Monkeypox: what are its symptoms and how does it spread?


Monkeypox is transmitted to humans through close contact with an infected person or animal, or with material contaminated with the virus. It's thought to be spread by rodents such as rats, mice and squirrels, WHO said.

In a world grappling with Covid, the emergence of a rare contagion has scientists worried - monkeypox. Although there are no infections in India yet, cases have been reported from Britain, Italy, Portugal, Spain, Sweden and the US. And Canada, Australia as well as France are investigating potential infections of the disease that can have a fatality rate of 10 per cent. In total, more than 100 suspected and confirmed cases have been reported.

WHAT IS MONKEYPOX?

Monkeypox is a rare viral infection similar to human smallpox. It was first discovered in 1958 in monkeys kept for research. The first human case of monkeypox was recorded in 1970. The disease occurs primarily in tropical rainforest areas of Central and West Africa and is occasionally exported to other regions.

“Monkeypox is a rare zoonotic disease that is caused by infection with monkeypox virus. Monkeypox virus belongs to the family Poxviridae, which also includes the viruses causing smallpox and cowpox disease,” said Dr Monalisa Sahu, consultant, Infectious Diseases, in Hyderabad's Yashoda Hospitals.

“Cases of monkeypox have been reported outside Africa, in US, Europe, Singapore, UK, and these cases have been linked to international travel and import of monkeys harbouring the disease,” Sahu told PTI.

SYMPTOMS

According to the World Health Organization (WHO), monkeypox typically presents itself with fever, rash and swollen lymph nodes and may lead to a range of medical complications. The disease is usually self-limiting with the symptoms lasting from two to four weeks. Severe cases can occur. In recent times, the case fatality ratio has been around 3-6 per cent but can be up to 10 per cent. There are no reported deaths in this current spread.

TRANSMISSION

Monkeypox is transmitted to humans through close contact with an infected person or animal, or with material contaminated with the virus. It's thought to be spread by rodents such as rats, mice and squirrels, WHO said.

The disease is transmitted through lesions, body fluids, respiratory droplets and contaminated materials such as bedding. The virus is less contagious than smallpox and causes less severe illness, it said.

Health officials have noted some of these infections may be transmitted through sexual contact. The WHO said it was also investigating many cases being of people identifying as gay or bisexual.
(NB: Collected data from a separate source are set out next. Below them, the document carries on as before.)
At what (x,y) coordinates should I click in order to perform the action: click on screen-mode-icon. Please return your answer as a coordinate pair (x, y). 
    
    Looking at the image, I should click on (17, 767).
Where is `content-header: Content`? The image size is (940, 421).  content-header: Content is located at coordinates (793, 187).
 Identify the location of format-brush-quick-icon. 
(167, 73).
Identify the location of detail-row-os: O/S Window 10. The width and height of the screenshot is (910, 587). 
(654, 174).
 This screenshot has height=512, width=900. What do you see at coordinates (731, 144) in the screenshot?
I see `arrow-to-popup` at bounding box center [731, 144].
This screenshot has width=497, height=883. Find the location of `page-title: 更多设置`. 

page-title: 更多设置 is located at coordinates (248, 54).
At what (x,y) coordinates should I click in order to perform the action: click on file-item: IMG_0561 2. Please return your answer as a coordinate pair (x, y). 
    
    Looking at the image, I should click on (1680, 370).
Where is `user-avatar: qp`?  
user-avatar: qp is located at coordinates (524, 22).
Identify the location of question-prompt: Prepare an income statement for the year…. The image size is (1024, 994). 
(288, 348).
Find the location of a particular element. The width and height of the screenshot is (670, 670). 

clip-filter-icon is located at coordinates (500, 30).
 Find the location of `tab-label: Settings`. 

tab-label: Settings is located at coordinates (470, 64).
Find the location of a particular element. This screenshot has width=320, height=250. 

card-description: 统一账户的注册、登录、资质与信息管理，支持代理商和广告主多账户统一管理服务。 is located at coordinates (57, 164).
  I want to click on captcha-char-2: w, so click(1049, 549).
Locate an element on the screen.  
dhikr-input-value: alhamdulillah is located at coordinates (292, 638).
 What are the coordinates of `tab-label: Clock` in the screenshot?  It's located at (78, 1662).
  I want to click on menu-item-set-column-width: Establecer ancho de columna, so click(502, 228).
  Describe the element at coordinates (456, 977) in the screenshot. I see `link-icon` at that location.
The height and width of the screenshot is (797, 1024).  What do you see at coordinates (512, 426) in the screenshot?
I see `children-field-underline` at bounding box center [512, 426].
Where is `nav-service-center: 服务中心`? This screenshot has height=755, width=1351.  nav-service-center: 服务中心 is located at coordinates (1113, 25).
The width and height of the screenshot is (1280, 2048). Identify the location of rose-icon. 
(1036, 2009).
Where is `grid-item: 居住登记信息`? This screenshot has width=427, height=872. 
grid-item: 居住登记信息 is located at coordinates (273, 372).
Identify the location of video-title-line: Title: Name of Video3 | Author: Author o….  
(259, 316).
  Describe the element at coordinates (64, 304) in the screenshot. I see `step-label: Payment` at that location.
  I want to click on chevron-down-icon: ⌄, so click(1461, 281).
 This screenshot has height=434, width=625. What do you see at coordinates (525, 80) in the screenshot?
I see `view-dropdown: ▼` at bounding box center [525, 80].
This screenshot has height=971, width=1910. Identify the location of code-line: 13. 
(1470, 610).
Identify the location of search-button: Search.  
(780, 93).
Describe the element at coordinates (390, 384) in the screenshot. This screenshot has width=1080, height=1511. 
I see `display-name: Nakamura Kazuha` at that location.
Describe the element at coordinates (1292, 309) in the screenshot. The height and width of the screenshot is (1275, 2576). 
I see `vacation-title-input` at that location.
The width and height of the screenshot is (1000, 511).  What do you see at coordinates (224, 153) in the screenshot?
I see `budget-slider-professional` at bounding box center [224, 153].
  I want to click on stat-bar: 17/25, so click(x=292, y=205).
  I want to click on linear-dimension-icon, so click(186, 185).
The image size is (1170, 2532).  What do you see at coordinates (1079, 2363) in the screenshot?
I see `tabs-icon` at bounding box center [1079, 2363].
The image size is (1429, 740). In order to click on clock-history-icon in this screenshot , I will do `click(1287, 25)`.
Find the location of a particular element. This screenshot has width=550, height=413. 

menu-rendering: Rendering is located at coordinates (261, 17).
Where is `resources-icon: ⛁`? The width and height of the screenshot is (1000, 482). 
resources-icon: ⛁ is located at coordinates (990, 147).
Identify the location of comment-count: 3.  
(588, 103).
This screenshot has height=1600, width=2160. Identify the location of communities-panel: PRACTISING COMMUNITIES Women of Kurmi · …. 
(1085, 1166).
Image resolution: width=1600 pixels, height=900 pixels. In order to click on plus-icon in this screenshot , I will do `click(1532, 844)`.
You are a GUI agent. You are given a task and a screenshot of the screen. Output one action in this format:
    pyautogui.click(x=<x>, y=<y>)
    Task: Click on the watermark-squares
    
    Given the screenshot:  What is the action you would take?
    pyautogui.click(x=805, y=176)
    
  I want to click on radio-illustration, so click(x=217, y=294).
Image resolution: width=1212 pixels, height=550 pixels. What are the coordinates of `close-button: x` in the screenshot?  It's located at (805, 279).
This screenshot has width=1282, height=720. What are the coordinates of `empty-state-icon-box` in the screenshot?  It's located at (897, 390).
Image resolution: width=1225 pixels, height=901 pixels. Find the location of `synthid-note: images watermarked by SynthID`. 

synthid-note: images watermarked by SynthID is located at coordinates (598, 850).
“The natural reservoir of monkeypox remains unknown, although African rodents and non-human primates (like monkeys) can harbour the virus and infect people, causing the disease,” said Sahu.

INCUBATION

The incubation period or interval from infection to onset of symptoms of monkeypox is usually from six to 13 days but can range from five to 21 days, according to WHO.

“In Africa, monkeypox has been shown to cause death in as many as one in 10 persons who contract the disease,” Sahu said.

TREATMENT

Vaccines used during the smallpox eradication programme also provided protection against monkeypox. Newer vaccines have been developed of which one has been approved for prevention of the disease. An antiviral agent developed for the treatment of smallpox has also been licensed for the treatment of monkeypox, according to the global health body.

Vetarinarian Gaurav Sharma said studies are needed to better understand the risk.

"While close physical contact is a well-known risk factor for transmission, it is unclear at this time if monkeypox can be transmitted specifically through sexual transmission routes," Sharma, from the Centre for Animal Disease Research And Diagnosis (CADRAD), in Bareilly, Uttar Pradesh, told PTI.

"Considering the increased case fatality rates, and probable aerosol route of transmission, there is certain risk for India too," he said.

Sharma noted that studies are currently underway to further understand the epidemiology, sources of infection and transmission patterns.